Comment un chef d’orchestre français d’opérettes s’est-il retrouvé à New York, rêvant de composer pour Broadway ? C’est l’histoire sensationnelle de François Courdot (1919–1968), jusqu’à ce jour largement méconnu du grand public, et pourtant artiste incontournable à l’œuvre singulière et à la vie fantasque.
Grâce au travail précis du biographe James McGraff et aux découvertes récentes de quelques rares partitions, Contre-Temps est un biopic musical sur cet artiste français exilé en Amérique. À travers la vie épatante et fantasque de François Courdot, Contre-Temps est une plongée euphorique dans l’histoire de l’opérette et de la comédie musicale au XXe siècle, richement illustrée par des airs du répertoire ainsi que par des extraits en création mondiale de l’œuvre singulière de cet artiste hors-norme.
Après Comédiens ! et L’Homme de Schrödinger, la nouvelle pépite théâtro-musicale de l’équipe aux neuf Trophées de la comédie musicale.
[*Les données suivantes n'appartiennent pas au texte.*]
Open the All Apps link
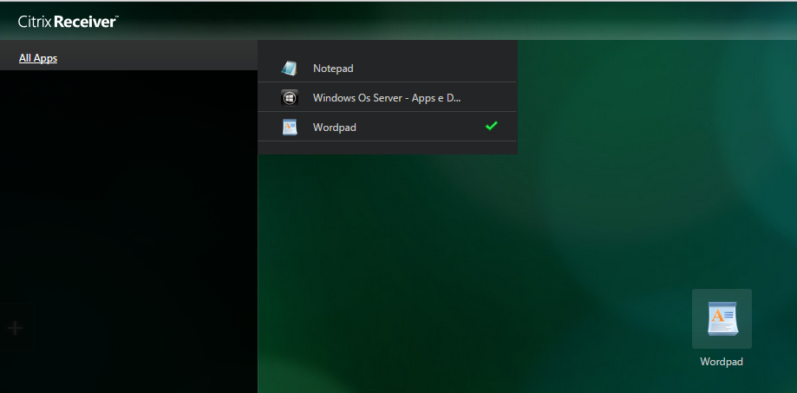 38,58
Théâtre, jazz, opérette, histoire, comédie musicale, romance, biographie, voyages… il y a mille raisons d’aimer Contre-Temps. Et derrière la vie de François Courdot s’ouvre aussi une réflexion sur la place de l’artiste créateur, et l’ouverture du débat sur la possible cohabitation entre divertissement et positionnement idéologique.
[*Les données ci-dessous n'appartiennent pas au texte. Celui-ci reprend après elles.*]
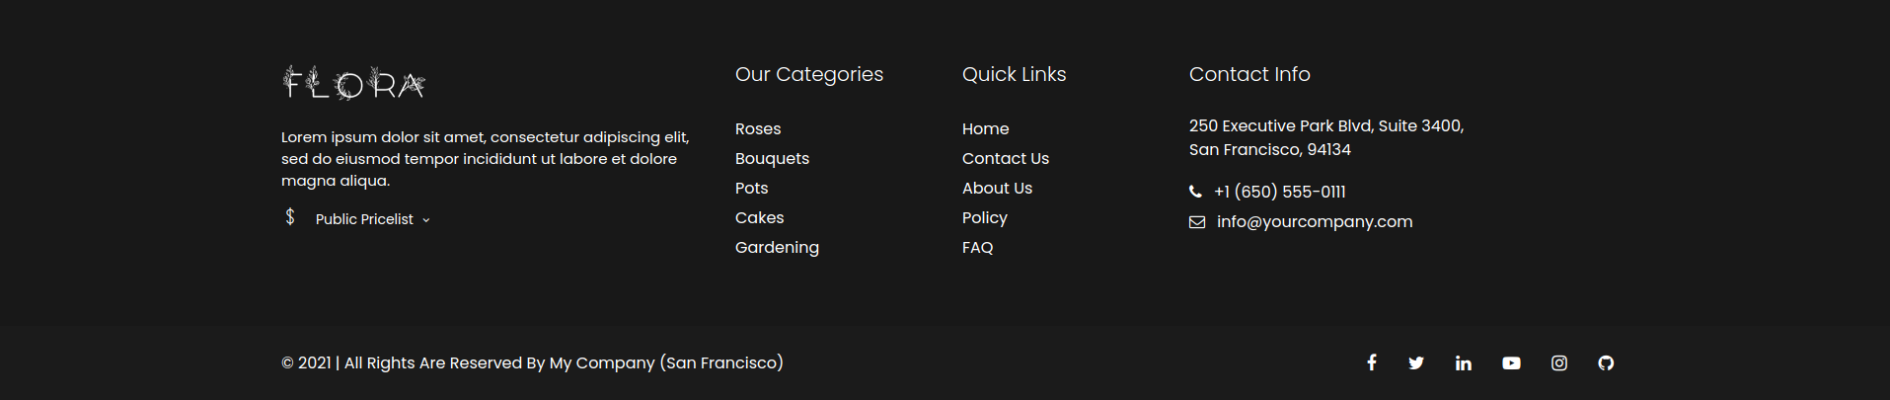The image size is (1890, 400).
Task: Go to Bouquets category
Action: (772, 159)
Notre avis : Il fallait bien toute l’opiniâtreté et la malice conjuguée d’Éric Chantelauze et de Samuel Sené pour faire découvrir au public François Courdot, cet artiste français quasi inconnu et lui rendre ainsi un hommage plus que vibrant. Enfant surdoué, épatant tellement sa mère qu’elle sut l’imposer auprès de l’impressionnante Nadia Boulanger, tout semblait sourire à ce musicien qui parvint à décrocher le prix de Rome – séjour romain interrompu par la Seconde Guerre mondiale – puis partit avec son mentor aux États-Unis, où son talent aurait pu s’épanouir. Le spectateur est invité, donc, à parcourir un destin hors norme, où la facétie le dispute au tragique, grâce à un fabuleux trio qui, sur scène, détaille tous les contours d’une personnalité fascinante. Marion Preïté et Marion Rybaka invitent à imaginer cette vie que l’on visualise sans peine. L’amitié avec Leonard Bernstein, rencontré chez Nadia Boulanger, à qui François trouva le surnom de « Lenny », l’amour fou avec la cantatrice Sarah Langman, qu’il lui souffla d’ailleurs, la découverte du Nouveau Monde et du jazz, la direction d’opérettes dans laquelle on le cantonne – et qu’il trouve niaises –, son souhait de s’émanciper par ses propres créations, de donner au public des œuvres exigeantes, susceptibles de faire réfléchir. Sans parler de sa vie amoureuse tortueuse, d’une certaine aigreur qui finit par s’installer – ses incartades lors de représentations de comédies musicales ou la manière dont il revisite des classiques reflètent, si besoin était, un caractère bien trempé, puis une inexorable descente aux enfers. Il vous faut venir découvrir cet homme incroyable. Au piano, Raphaël Bancou ne se contente pas d’égrener les airs dudit compositeur ou de ses pairs, mais il lui arrive de les commenter avec la science du musicologue. Autant dire que ce trio se délecte en racontant cette histoire, fort bien écrite, dotée d’une mise en scène sobre et précise. Et le spectateur de se laisser guider, il se laisserait presque mener par le bout du nez, avec un plaisir fort vif. Une comédie musicale présentée dans un fort bel écrin, celui du Studio Hébertot, qui sied parfaitement à honorer la mémoire de François Courdot. Un spectacle inventif et jubilatoire que nous vous conseillons chaleureusement de découvrir.